The printed handout put the testing table (gradebook-extended) before the function and used a where block to capture the test. The version linked here instead puts the table and the test after the function, by using a check block (like where, but it lives outside the function, which can be useful for cases like this where we want to separate our main code from our testing data).

It’s important here that we figure out and write the result table by hand before writing the function body, even though we are placing the testing table under the function in the file. Writing the function first, generating the answer table, and copying it into a hand-developed table defeats the entire purpose of using examples to check that our code is behaving as we wanted it to.

Isn’t this process of setting up test tables annoying and tedious? A bit, yes, but we only write very small tables for this purpose (a few rows), and we can copy and paste to create the result table. The point here is that if we write examples that carefully test the function on the small table, we can then just use the function on the large (google-sheet table) without worrying about whether the table will work.

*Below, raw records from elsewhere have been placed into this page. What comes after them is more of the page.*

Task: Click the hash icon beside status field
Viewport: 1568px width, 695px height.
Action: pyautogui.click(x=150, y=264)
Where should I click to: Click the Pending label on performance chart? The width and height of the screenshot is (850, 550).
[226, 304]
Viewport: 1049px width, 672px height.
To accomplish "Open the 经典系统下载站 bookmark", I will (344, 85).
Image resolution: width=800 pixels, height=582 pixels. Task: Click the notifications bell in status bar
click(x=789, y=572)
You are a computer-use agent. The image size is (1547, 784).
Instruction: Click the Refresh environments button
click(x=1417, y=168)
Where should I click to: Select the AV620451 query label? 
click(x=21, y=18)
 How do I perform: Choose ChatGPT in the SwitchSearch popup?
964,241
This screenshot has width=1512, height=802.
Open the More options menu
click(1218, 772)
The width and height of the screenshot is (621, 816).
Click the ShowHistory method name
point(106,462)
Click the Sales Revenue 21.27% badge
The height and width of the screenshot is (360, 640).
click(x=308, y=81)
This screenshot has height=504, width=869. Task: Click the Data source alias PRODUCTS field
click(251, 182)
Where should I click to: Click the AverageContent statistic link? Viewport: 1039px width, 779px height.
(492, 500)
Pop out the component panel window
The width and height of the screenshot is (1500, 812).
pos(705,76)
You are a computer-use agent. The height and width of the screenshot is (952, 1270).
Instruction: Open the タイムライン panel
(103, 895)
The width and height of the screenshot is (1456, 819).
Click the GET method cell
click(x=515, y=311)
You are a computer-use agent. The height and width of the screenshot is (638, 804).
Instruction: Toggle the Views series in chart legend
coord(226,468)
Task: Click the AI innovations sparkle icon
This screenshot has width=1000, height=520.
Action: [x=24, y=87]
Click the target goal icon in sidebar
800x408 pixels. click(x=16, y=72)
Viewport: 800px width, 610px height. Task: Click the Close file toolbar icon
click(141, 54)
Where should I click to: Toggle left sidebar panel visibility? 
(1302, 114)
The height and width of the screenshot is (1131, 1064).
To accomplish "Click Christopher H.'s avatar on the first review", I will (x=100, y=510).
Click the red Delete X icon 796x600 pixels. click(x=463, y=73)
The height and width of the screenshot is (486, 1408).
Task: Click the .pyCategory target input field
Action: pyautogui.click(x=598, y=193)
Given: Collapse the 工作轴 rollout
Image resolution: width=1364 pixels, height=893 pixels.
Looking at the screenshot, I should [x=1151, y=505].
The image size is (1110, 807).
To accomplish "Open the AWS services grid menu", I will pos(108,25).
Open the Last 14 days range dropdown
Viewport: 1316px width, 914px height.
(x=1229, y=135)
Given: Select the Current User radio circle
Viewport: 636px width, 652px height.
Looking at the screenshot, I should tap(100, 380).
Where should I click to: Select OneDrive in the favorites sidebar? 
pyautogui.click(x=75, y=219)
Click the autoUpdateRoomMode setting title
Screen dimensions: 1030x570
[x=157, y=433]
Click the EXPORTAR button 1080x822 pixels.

In short, we’ve begun to make a shift from merely writing examples to testing functions. Testing will get increasingly important as our functions get more complex.

3 Plotting Table Data

Finally, we saw how to use the plotting functions (described in our tables documentation) to create scatter-plots and other plots from table data. These functions are fairly straightforward to use – they generally take a table and the names of the column(s) to use to generate the plots.

Here are some examples of how to create plots:

  # create plot that contrasts students' grades on the two exams

  scatter-plot(gradebook-real, "exam1", "exam2")

  

  # add a linear-regression line to the scatterplot

  # (no worries if you don't know what a linear regression is yet)

  lr-plot(gradebook-real, "exam1", "exam2")

  

  # plot the exam1 grades as bars in decreasing order

  bar-chart(sort-by(gradebook-real, "exam1", false), "name", "exam1")

You’ll get more practice with these in labs and on the project.